Your instructions: Restating the data exactly is the whole task.

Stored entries
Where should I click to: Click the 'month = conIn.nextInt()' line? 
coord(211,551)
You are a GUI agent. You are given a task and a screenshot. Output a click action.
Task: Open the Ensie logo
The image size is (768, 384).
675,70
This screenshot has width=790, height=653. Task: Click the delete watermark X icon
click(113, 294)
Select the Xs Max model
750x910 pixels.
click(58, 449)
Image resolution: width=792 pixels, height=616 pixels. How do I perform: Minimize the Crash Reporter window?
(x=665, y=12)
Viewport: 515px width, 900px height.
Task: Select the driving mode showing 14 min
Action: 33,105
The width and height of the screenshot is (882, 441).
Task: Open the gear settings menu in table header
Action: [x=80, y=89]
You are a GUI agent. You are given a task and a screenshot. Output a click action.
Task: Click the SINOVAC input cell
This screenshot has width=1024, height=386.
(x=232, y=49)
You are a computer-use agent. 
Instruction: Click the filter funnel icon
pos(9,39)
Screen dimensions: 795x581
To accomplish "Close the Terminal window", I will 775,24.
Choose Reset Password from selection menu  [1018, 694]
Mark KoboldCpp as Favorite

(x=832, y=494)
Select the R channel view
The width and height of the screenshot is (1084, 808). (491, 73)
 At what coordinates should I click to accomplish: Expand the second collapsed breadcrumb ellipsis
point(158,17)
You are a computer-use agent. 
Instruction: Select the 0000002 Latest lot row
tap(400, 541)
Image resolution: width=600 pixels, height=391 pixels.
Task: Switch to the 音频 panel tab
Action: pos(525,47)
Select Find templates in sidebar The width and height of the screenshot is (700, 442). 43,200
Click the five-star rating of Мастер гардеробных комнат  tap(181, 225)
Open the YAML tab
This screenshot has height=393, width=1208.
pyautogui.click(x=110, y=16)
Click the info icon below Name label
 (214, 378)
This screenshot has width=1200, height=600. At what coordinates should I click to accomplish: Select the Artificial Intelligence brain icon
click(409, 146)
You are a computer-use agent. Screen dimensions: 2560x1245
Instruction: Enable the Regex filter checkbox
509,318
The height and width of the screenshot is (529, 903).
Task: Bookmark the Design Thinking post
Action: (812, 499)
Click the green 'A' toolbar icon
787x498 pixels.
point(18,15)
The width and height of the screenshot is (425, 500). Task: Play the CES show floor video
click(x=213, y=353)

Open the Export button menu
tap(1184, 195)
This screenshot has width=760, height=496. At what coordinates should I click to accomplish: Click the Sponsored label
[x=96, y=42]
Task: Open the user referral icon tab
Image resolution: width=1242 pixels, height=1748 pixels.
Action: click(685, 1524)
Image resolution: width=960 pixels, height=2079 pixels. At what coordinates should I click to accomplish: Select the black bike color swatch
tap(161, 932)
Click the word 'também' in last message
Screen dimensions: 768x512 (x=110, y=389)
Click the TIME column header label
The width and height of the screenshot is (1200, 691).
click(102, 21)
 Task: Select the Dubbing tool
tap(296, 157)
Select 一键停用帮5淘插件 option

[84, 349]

Task result:
Where should I click to: Click the 'month = conIn.nextInt()' line? 
coord(211,551)
You are a GUI agent. You are given a task and a screenshot. Output a click action.
Task: Open the Ensie logo
The image size is (768, 384).
675,70
This screenshot has width=790, height=653. Task: Click the delete watermark X icon
click(113, 294)
Select the Xs Max model
750x910 pixels.
click(58, 449)
Image resolution: width=792 pixels, height=616 pixels. How do I perform: Minimize the Crash Reporter window?
(x=665, y=12)
Viewport: 515px width, 900px height.
Task: Select the driving mode showing 14 min
Action: 33,105
The width and height of the screenshot is (882, 441).
Task: Open the gear settings menu in table header
Action: [x=80, y=89]
You are a GUI agent. You are given a task and a screenshot. Output a click action.
Task: Click the SINOVAC input cell
This screenshot has width=1024, height=386.
(x=232, y=49)
You are a computer-use agent. 
Instruction: Click the filter funnel icon
pos(9,39)
Screen dimensions: 795x581
To accomplish "Close the Terminal window", I will 775,24.
Choose Reset Password from selection menu  [1018, 694]
Mark KoboldCpp as Favorite

(x=832, y=494)
Select the R channel view
The width and height of the screenshot is (1084, 808). (491, 73)
 At what coordinates should I click to accomplish: Expand the second collapsed breadcrumb ellipsis
point(158,17)
You are a computer-use agent. 
Instruction: Select the 0000002 Latest lot row
tap(400, 541)
Image resolution: width=600 pixels, height=391 pixels.
Task: Switch to the 音频 panel tab
Action: pos(525,47)
Select Find templates in sidebar The width and height of the screenshot is (700, 442). 43,200
Click the five-star rating of Мастер гардеробных комнат  tap(181, 225)
Open the YAML tab
This screenshot has height=393, width=1208.
pyautogui.click(x=110, y=16)
Click the info icon below Name label
 (214, 378)
This screenshot has width=1200, height=600. At what coordinates should I click to accomplish: Select the Artificial Intelligence brain icon
click(409, 146)
You are a computer-use agent. Screen dimensions: 2560x1245
Instruction: Enable the Regex filter checkbox
509,318
The height and width of the screenshot is (529, 903).
Task: Bookmark the Design Thinking post
Action: (812, 499)
Click the green 'A' toolbar icon
787x498 pixels.
point(18,15)
The width and height of the screenshot is (425, 500). Task: Play the CES show floor video
click(x=213, y=353)

Open the Export button menu
tap(1184, 195)
This screenshot has width=760, height=496. At what coordinates should I click to accomplish: Click the Sponsored label
[x=96, y=42]
Task: Open the user referral icon tab
Image resolution: width=1242 pixels, height=1748 pixels.
Action: click(685, 1524)
Image resolution: width=960 pixels, height=2079 pixels. At what coordinates should I click to accomplish: Select the black bike color swatch
tap(161, 932)
Click the word 'também' in last message
Screen dimensions: 768x512 (x=110, y=389)
Click the TIME column header label
The width and height of the screenshot is (1200, 691).
click(102, 21)
 Task: Select the Dubbing tool
tap(296, 157)
Select 一键停用帮5淘插件 option

[84, 349]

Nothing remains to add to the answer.